Having some time apart makes sense. You went off together on a fun vacation, and ended up living together. And then you are in different environments than your home turf, without some of the natural routines, chores, distractions that break up the non stop togetherness. My husband is my absolute, favorite person in the whole world, and he keeps me laughing most days, but I don't think I could spend that much time together. It's nice to go off on separate adventures, and have stories to share at dinner. It's nice to be apart so you can miss each and remember why you like each other, instead of thinking, if you leave another banana peel on the coffee table ... This break should tell you a lot, whether you miss him or just feel relief.

CC C.
on 12/11/20 9:36 am

Weight up slightly. Normal fluctuations. Eating was good yesterday.

Yesterday's anxiety was bad. I forgot a phone meeting with my dad and the real estate agent who came to look at the house. It wraps me up and I forget things as the focus on the feelings chokes out everything else. It's like a smothering feeling that something is wrong. And my brain is constantly searching for the source. Sometimes it lands on things (the eBay debacle, the stucco people not giving me a firm date so I can't get the landscapers scheduled, the where should I move question, that none of my friends like the idea of Texas, that I haven't decorated anything for Christmas) and then wallows in it while it also chews on my insides. Other times it can't find a source so it skips like a record constantly searching. Is this what anxiety feels like for other people?

This morning feels a little better. I have my therapist in a half hour, so hopefully that centers me a bit too.

Anyway, nothing else going on here...

Liz WantsHealthForAll
on 12/11/20 12:43 pm - Cape Cod, MA
VSG on 03/28/16

This time last year when I felt overwhelming anxious it was because I felt I had no control over anything. I couldn't fix any of the major issues. I also wondered if this was what constant anxiety felt like and realized how debilitating it was.

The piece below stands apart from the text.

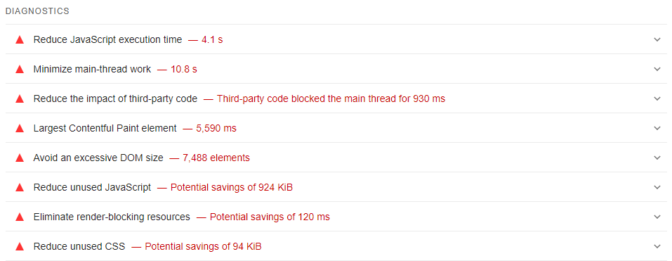Open chevron on Reduce unused JavaScript row
The width and height of the screenshot is (672, 261).
coord(657,188)
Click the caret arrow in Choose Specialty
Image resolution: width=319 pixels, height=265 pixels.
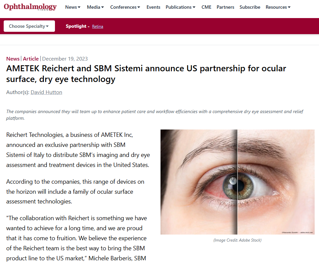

Liz 5'3" HW: 219 SW: 185 GW: 125 LW: 113 Desired maintenance range: 120-125 CW: 119ish

DiamondD
on 12/11/20 2:54 pm
VSG on 06/13/12

Sounds tough, and very exhausting. I do know that feeling of hyper vigilance, but not being able to pinpoint the trigger. The little kid in me knows that's how you survive, the adult knows we're safe. Sometimes the little kid wins, sometimes the adult prevails. The older I've grown, the quieter the little kid gets, but she still shows up.

DiamondD
on 12/11/20 2:57 pm
VSG on 06/13/12

Ocean Diane, wonderful that you're feeling better. Tell Sadie thanks for all the comfort she brought to people who needed it, and now it's time to enjoy retirement.

DiamondD
on 12/11/20 3:06 pm
VSG on 06/13/12

Incredibly stressful day, in ways that are hard to describe. But I feel there is a difference between stress and anxiety. Both wear you out, but with stress, I can usually see a light at the end of the tunnel. After multiple webex meetings, phone calls with parents, putting out fires, dealing with student behaviors, having the incompetence of coworkers create more problems for me to fix (and I am usually very flexible and don't get my panties in a bunch, but get your $#! together!) I closed my laptop at quitting time and poured a glass of very nice Malbec. And it is Friday my friends. I am vowing not to look at my work email until Sunday. Ah, room to breathe. Maybe more Malbec. Going to watch a musical tonight, The Prom, with Meryl Streep. And sleep in tomorrow. See, stress already dropping a few notches.